It's possible they're working on optimizing the game at this point. I mean it's Bethesda so it's not likely but it's possible.
It's possible they're working on optimizing the game at this point. I mean it's Bethesda so it's not likely but it's possible.
My old PC has lasted me almost that long. But the line-up of games this year like Arkham Knight, Fallout 4, etc. has convinced me to pull the trigger on a new PC build. I've already ordered the parts and I'm anxiously awaiting their arrival.
Intel i7 4790K Devil's Canyon processor 4.0ghz
32 GB of G.Skill RAM
512 GB SSD for my boot drive
3 TB Western Digital drive for storage
EVGA Nvidia Geforce 980 ti 6GB VRAM card
I don't doubt this system will chew up any game for the foreseeable future, especially as I just game at 1080p and the 980 ti GPU is made for single-card 4K gaming.
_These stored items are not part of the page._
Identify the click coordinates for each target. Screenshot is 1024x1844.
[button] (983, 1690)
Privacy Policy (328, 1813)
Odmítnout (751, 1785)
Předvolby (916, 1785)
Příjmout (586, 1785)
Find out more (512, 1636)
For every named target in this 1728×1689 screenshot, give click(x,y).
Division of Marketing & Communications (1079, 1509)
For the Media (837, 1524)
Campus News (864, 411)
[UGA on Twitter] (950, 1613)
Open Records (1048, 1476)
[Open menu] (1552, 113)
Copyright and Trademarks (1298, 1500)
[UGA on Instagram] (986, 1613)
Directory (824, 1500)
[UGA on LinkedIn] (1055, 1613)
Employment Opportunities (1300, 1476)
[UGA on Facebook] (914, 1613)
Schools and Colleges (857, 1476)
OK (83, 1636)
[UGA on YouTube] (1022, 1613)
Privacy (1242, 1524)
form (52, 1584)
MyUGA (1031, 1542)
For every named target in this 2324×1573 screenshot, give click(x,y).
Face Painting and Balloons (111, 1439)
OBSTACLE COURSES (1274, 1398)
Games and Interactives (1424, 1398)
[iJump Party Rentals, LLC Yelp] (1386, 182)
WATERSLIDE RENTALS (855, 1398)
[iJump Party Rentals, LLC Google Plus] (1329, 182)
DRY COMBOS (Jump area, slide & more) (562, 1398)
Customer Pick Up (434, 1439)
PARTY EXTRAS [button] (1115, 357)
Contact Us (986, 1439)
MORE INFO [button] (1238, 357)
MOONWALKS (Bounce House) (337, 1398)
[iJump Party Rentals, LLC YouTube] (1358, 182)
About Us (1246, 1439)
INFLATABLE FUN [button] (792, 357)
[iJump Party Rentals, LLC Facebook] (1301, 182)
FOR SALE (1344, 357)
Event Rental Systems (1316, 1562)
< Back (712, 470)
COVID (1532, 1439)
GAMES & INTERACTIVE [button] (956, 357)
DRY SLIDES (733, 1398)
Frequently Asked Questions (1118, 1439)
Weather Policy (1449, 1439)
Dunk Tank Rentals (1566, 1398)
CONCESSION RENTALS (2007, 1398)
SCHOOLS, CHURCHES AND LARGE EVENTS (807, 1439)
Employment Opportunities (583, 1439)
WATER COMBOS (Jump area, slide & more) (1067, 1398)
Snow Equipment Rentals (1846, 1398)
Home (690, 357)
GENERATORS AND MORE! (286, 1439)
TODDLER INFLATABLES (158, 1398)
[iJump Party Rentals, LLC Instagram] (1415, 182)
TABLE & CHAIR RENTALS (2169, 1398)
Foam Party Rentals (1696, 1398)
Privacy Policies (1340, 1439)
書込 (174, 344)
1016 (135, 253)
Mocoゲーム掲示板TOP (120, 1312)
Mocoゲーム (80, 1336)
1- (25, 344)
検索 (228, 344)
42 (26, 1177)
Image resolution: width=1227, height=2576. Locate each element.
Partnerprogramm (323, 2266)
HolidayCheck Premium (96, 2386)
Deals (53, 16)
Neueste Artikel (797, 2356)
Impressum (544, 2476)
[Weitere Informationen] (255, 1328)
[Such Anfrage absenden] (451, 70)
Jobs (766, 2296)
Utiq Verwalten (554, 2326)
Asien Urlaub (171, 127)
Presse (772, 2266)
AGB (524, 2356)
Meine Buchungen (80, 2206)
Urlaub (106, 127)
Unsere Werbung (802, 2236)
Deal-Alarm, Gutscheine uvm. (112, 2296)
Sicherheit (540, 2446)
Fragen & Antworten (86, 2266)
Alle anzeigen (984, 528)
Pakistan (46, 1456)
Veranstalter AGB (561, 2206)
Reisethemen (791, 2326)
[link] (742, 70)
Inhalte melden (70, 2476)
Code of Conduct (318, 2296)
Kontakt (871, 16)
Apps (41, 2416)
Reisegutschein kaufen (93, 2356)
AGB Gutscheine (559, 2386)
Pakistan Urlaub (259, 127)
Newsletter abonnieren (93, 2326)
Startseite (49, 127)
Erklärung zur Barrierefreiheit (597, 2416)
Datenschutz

Hopefully this computer will last me throughout the current console generation, especially if I thrown in a second 980 ti in two or three years.
For what purpose?
Are you going to run like 4 copies of the game at once?
...unless you also use the computer for something like high-end image processing / film editing, or you plan to run several copies of a multiplayer game at once, that RAM looks like maaaaaasive overkill.
Depending on size you could load the entire game into RAM and have it load lighting-quick.
Or just for future-proofing.
By the time games actually require 32 gigs of ram to run, we will be on like DDR10 ram, and the DDR3/4 stuff we have now wont even be supported.
Hey, if I could afford it I'd have 32 GB of RAM just because I could.
Haha. Everyone asks that question when I list my specs. I do 4K image processing and illustration in applications like Photoshop. The 32 GB isn't for gaming - but for rendering and using Adobe applications.
Future-proofing is also part of it - I want to be using this same PC 6-7 years from now.
RAM is insanely cheap. It cost me maybe $80 to double up from 16GB to 32GB.
Well that does make sense.
Only time I have seen people with that much RAM is doing HQ image or video editing.
I wish I had your definition of "insanely cheap".
Well, doubling a component's specs for only 5% the cost of the entire build is what I call good value. And you know $5 per GB of extra RAM is ... cheap.
I start a computer fund from the moment I get a new computer, and put $25-50 in it each month. By the time I need a new computer in 5-6 years, I have $2k - $3K sitting in the fund, which allows me to go top-of-the-line and repeat the process without a devastating financial blow.
Even if they were to announce specs now, we'd wait until closer to release just because waiting usually gets you more for less. We also do the buy a better machine/keep it longer thing so I don't think specific specs would affect what we'd buy all that much. These will be our PCs for this generation of consoles so we definitely want room to grow.